_Document_
%%

He had unsuccessfully contested the Dublin South-Central constituency at the 1989 general election. However, he was then elected to the 19th Seanad on the Agricultural Panel, and became the Labour Party's leader in Seanad Éireann.

At the 1992 general election, he stood again in Dublin South-Central, and in Labour's "Spring Tide" surge at that election, Upton topped the poll with nearly 12,000 first-preference votes, a remarkable 1.48 quotas. He was re-elected at the 1997 general election with a considerably reduced vote.

In the 28th Dáil he was appointed as Labour's spokesperson on Justice, Equality and Law Reform. A leading critic of Labour's 1999 merger with the Democratic Left, he nonetheless became the party's spokesman on communications and sport after the merger.

He was a member of the Parliamentary Assembly of the Council of Europe in 1994–1995.

Death
He died suddenly of a heart attack on 22 February 1999 at the UCD veterinary school, where he was still an occasional lecturer, and was survived by his wife and their four children. Politicians of all parties paid glowing tributes to him an outspoken but "erudite and incisive" contributions to politics and to Irish culture.

%%

_Material provided_

%%

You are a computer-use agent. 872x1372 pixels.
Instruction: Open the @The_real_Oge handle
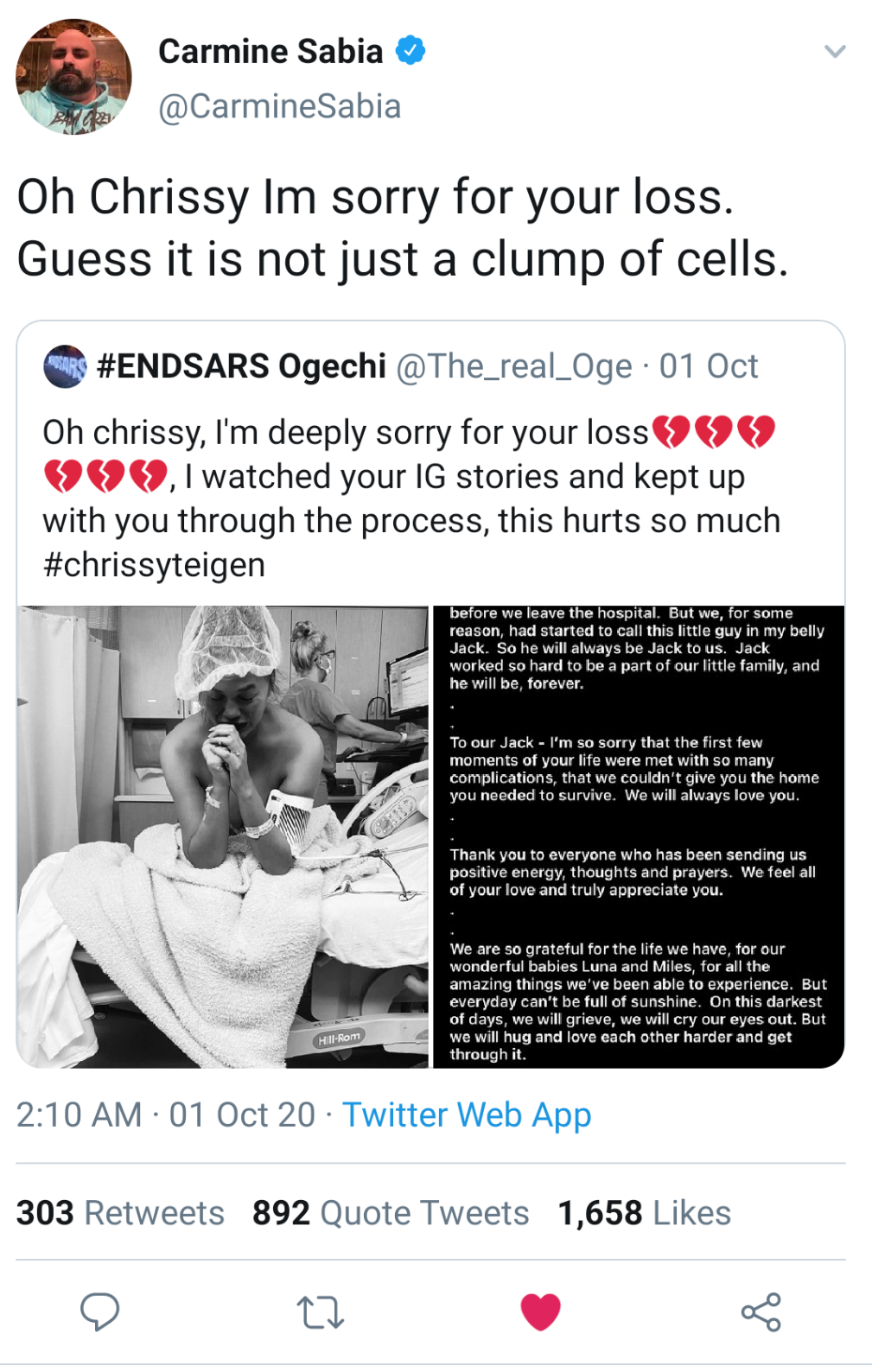point(514,366)
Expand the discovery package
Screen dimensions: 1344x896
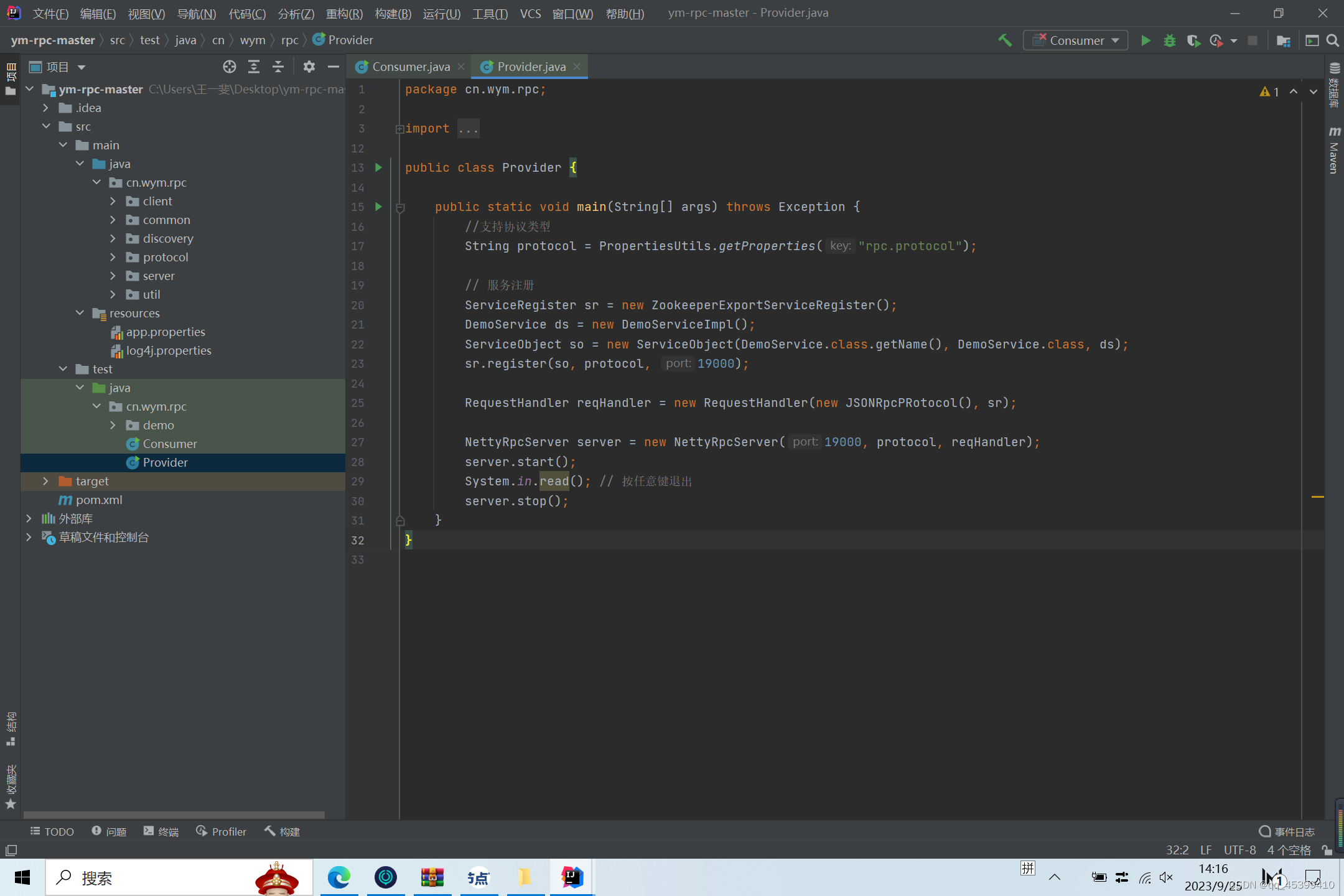pyautogui.click(x=113, y=238)
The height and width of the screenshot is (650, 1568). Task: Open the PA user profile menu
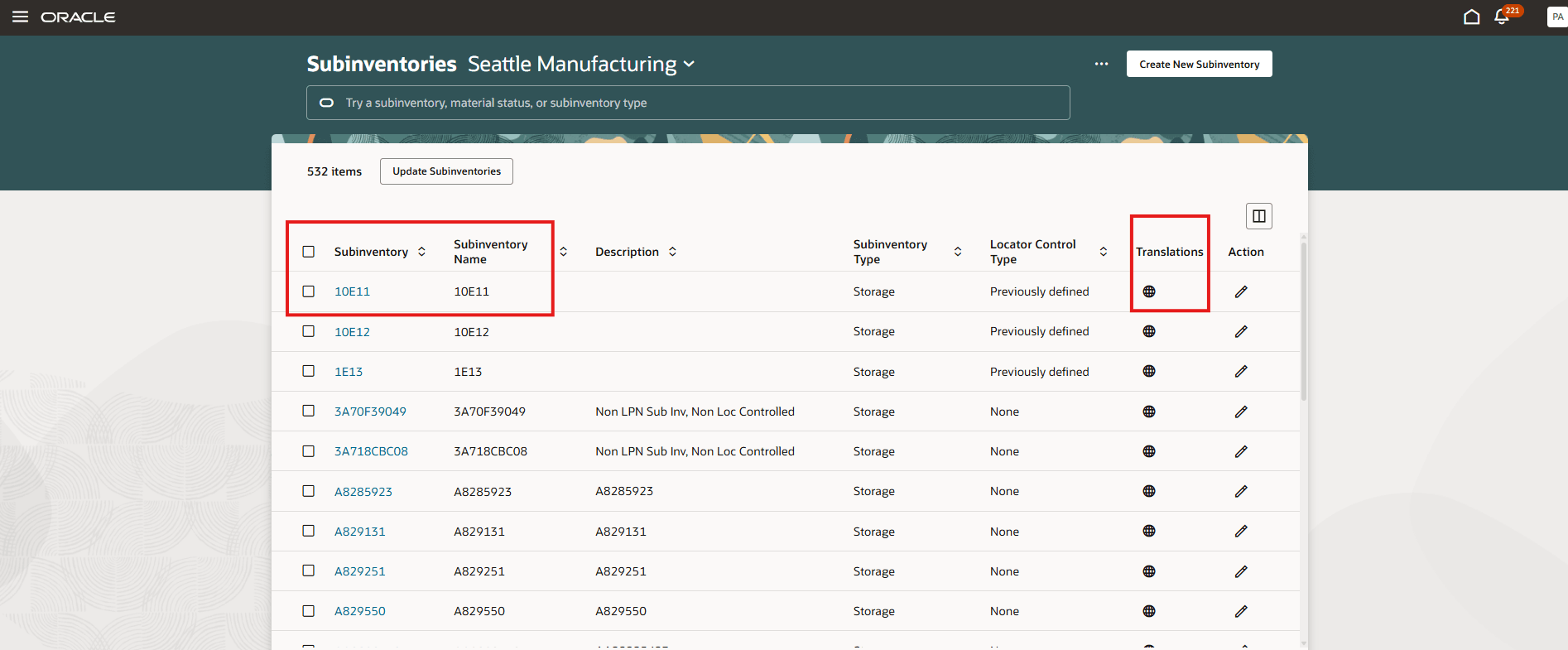1556,17
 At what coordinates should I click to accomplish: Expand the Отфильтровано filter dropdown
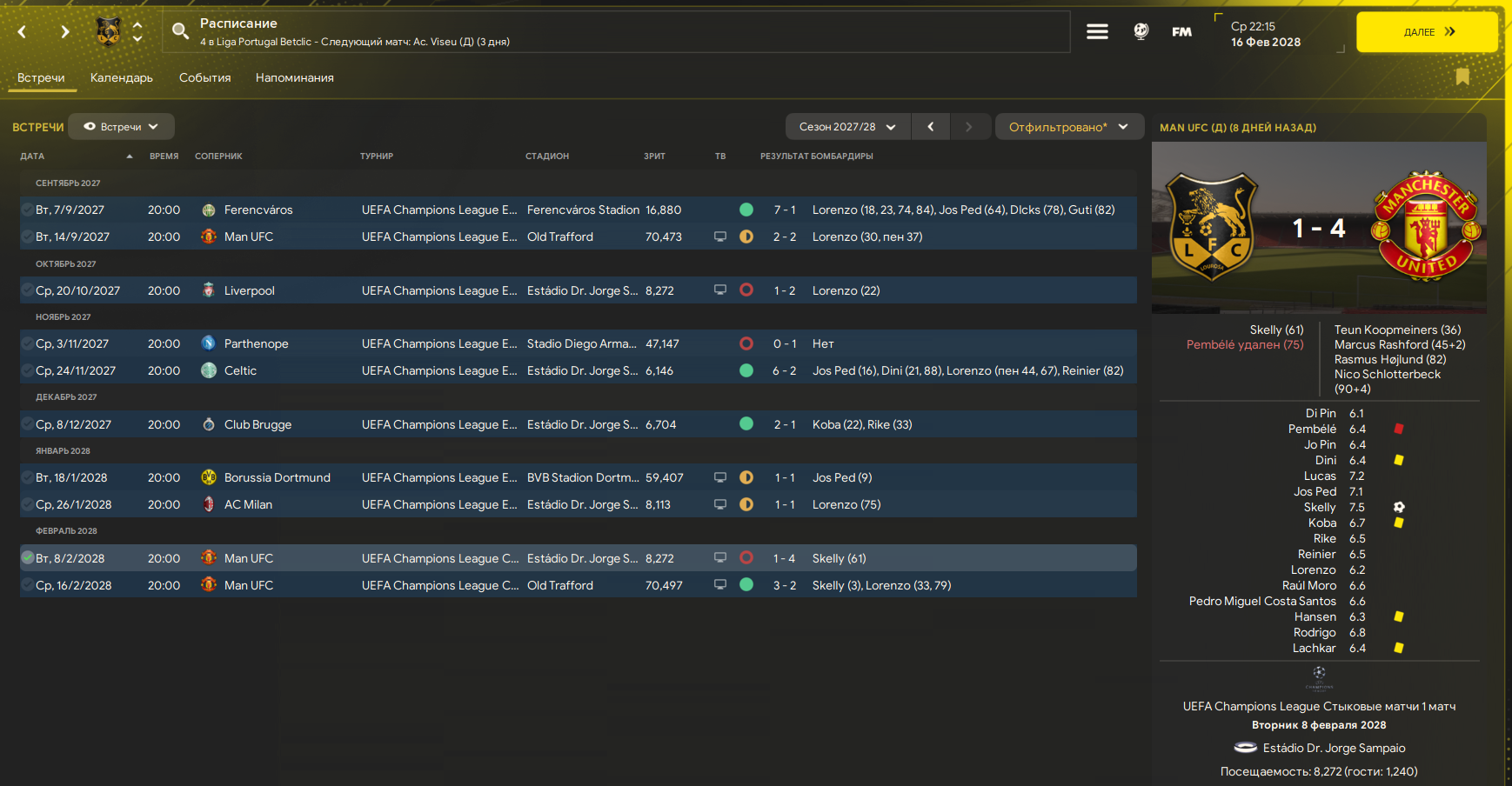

%%

_Written request_
Please rewrite the stretch of the Upton passage from "In the 28th" through "Europe in 1994–1995.", substituting "amalgamation" for each "merger".

_The completed task_
In the 28th Dáil he was appointed as Labour's spokesperson on Justice, Equality and Law Reform. A leading critic of Labour's 1999 amalgamation with the Democratic Left, he nonetheless became the party's spokesman on communications and sport after the amalgamation.

He was a member of the Parliamentary Assembly of the Council of Europe in 1994–1995.